The method supports both single ratios (one x- and one y-variable) and multiple ratios (lists of variables), where lower and upper bounds are computed using specified percentiles and scaling parameters.
- Parameters:
x_var (
str|list[str]) – str or list of str for the name(s) of numerator variable(s). If a list is provided, y_var must also be a list of the same length.y_var (
str|list[str] |None) – str or list of str or None for the name(s) of denominator variable(s). If None, a temporary constantdenominator is used. Default is None.time_var (
str|None) – str or None for the name of a time variable. Currently not supported; only wide-format input is implemented. If provided, an error is logged. Default is None.time_periods (
list[str] |None) – list of str or None. Reserved for future use. Currently not applied.strata_var (
str) – Optional str variable defining strata within which quartiles are calculated. Default is an empty string (no stratification).pkl (
float) – Float scaling factor applied to the lower quartile limit. Default is 3.pku (
float) – Float scaling factor applied to the upper quartile limit. Default is 3.percentiles (
tuple[float,float]) – tuple of floats for the lower and upper percentiles used to compute quartiles. Default is (0.25, 0.75).flag (
str) – Str name of the output flag variable indicating detected outliers. Default is “flag_quartile”.output_format (
str) – str reserved for future use. Currently not applied. Only wide format returned.output_scope (
str) – {“all”, “outliers”} to determine whether all observations are returned or only those flagged as outliers. Default is “all”.
- Return type:
DataFrame- Returns:
A pandas DataFrame containing the original data along with calculated quartile limits, ratios, and an indicator flag for quartile-based outliers. If output_scope=”outliers”, only flagged observations are returned.

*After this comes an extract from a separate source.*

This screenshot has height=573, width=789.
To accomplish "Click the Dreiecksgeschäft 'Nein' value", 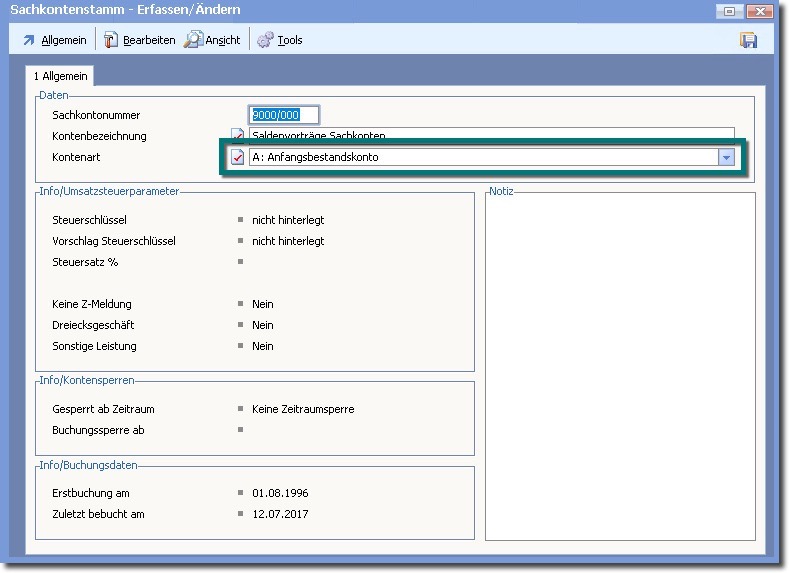I will click(263, 325).
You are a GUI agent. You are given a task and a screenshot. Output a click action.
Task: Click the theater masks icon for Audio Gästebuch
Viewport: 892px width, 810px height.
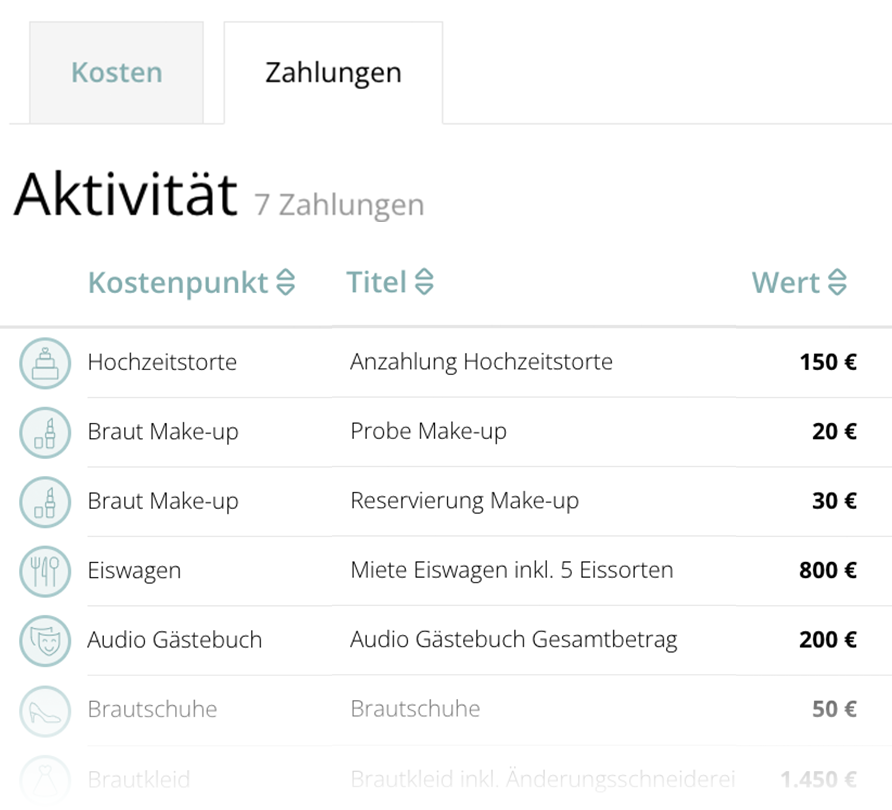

- thousand_error(y_var, time_var=None, lower_bound=-2.5, upper_bound=2.5, flag='flag_thousand', impute=False, impute_var='', output_format='wide', output_scope='all')¶
Detect thousand errors based on a previous period.
- Parameters:
y_var (
str|list[str]) – The variable(s) of interest to check. In long format, a single variable name or list of variable names. In wide format, a prefix or list of prefixes (e.g. ‘employees’) matching columnstime_var (
str|None) – String variable for indicating the time period. This should be in a ISO 8601 standard format for example: ‘YYYY’, ‘YYYY-MM’, ‘YYYY-MM-DD’ or a SSB standard like ‘YYYY-Qq’. Set to None for wide-format data.lower_bound (
float) – Float variable for the lower bound log factor for defining an outlier.upper_bound (
float) – Float variable for the upper bound log factor for defining an outlier.flag (
str) – String for the name of the flag variable to add to the data. Default is ‘flag_thousand’.impute (
bool) – Boolean for whether to impute the flagged observations. Default is False.impute_var (
str) – String for the name of the imputed variable.output_format (
str) – String for whether to return a data frame in ‘wide’ (default) or ‘long’ format. For ‘infer’, the function will return the same format as the input data.output_scope (
str) – String for whether to return all the data (‘all’) or just the identified outlier units (‘outliers’).
- Return type:
DataFrame- Returns:
Data frame containing a flag variable for identified outliers or a dataframe containing only the outliers (depending on output_scope).